Breaking the silence: approaches and benefits of intensifying pediatric disclosure and psychosocial support in clinical settings in Kenya through the Mwangalizi pilot Project
N. Kist1, S.W. Macharia1, A. Ahmed2, E. Chester3, E. Chelimo3, P. Muigai4, A. Njoroge5, I. Tsikhutsu6, R. Omollo7, H. Dalton1
1Academy for Educational Development (AED), Capable Partners Program (CAP) Kenya, Nairobi, Kenya, 2Bomu Medical Centre, Mombasa, Kenya, 3Academic Model for Providing Access to Healthcare, Eldoret, Kenya, 4Coptic Hospital, Hope Center for Infectious Diseases, Nairobi, Kenya, 5Eastern Deanery AIDS relief Program, Nairobi, Kenya, 6Kericho District Hospital, Kericho, Kenya, 7Independent Consultant, Statistician, Nairobi, Kenya
Issues: HIV-positive children often have no knowledge of their HIV-status, the effects of which are underestimated.
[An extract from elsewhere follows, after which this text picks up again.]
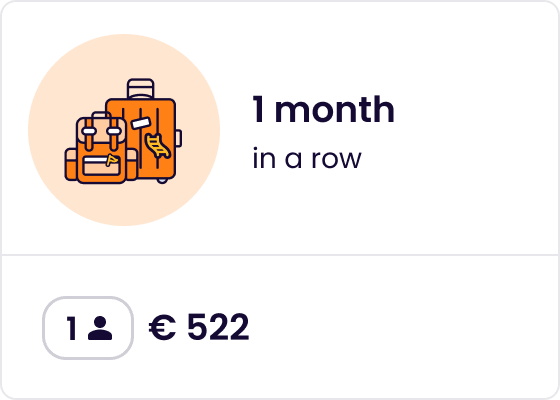Screen dimensions: 560x400
Task: Click the backpack's front pocket
Action: point(101,166)
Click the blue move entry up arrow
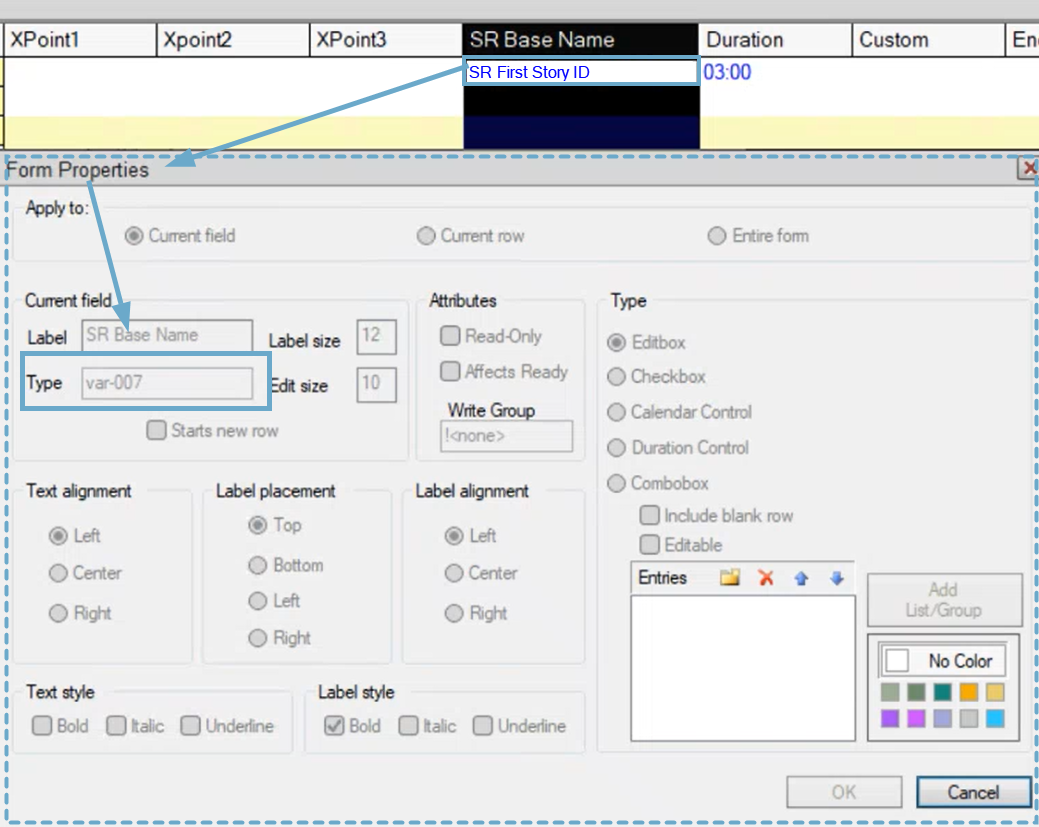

Lack of disclosure creates barriers to adherence, clinic attendance and normative psychological development. Psychosocial services are not prioritized due to the limited experience of health workers, limited engagement of children in care, the absence of non-clinical protocols and caregivers' refusal to consent. With a growing pediatric population whose lives are extended with ART there is increased need to respond to the psychosocial implications they face growing into adolescence and inevitably the knowledge of their HIV-status.
Description: This pilot tested a framework linking the facility and household through a continuum of care mitigating barriers that affect optimal pediatric management. A real-time evaluation methodology was applied to extract learning and determine impact. Data collected over 18 months include number of disclosures and thematic documentation of child-expressed concerns. Focus-group discussions document changes in children's psychological state, understanding of their HIV-status and willingness to take medications and attend clinic.
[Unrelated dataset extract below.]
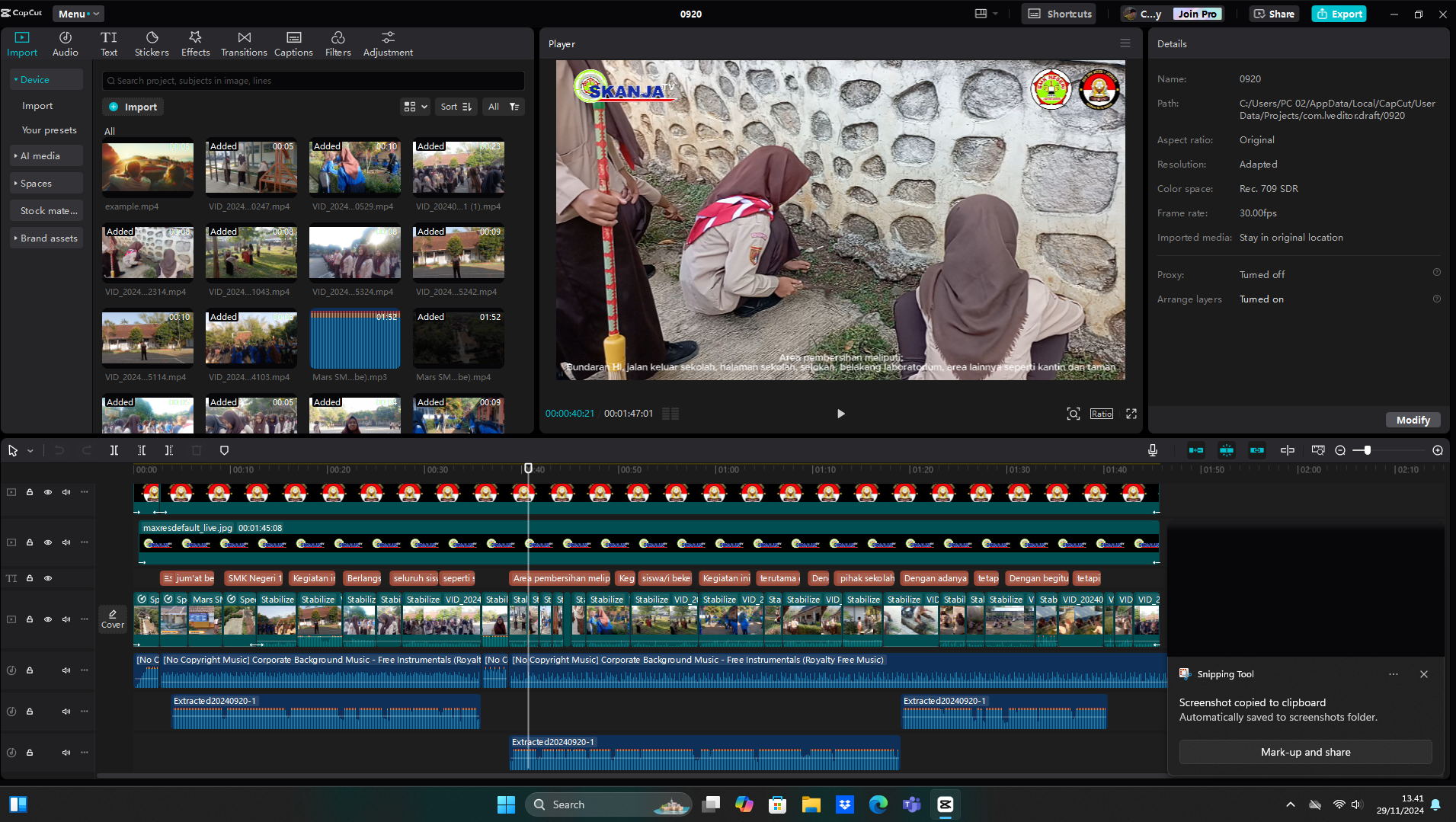Switch to the Audio tab
This screenshot has height=822, width=1456.
pos(65,43)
Lessons learned: 20% of 3,621 enrolled children underwent disclosure. Statistically significant improvements in adherence and clinical outcomes occurred. Qualitative data document increased knowledge of HIV-status, ART adherence and child-ownership of health services. Culturally specific disclosure protocols were developed identifying that children indicate the appropriate time for disclosure. Categorical child-expressed concerns included: treatment literacy, stigma, household poverty, disclosure, self-image, relationship formation and the future. Customized counseling intentionally addresses these needs.
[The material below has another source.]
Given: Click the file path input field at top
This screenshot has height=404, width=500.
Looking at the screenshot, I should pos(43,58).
Next steps: Intentional shifts in health service cultures must directly involve and empower children in their chronic health management and support positive behavior formation. National priorities must include specification of pediatric services with respective protocols, including defining psychological indicators, service standards and guidelines that are flexible for cultural adaptation and establishing age-specific support groups to facilitate social development and self-acceptance. Integrating age-appropriate positive prevention, reproductive and sexual health services are urgently needed at facilities.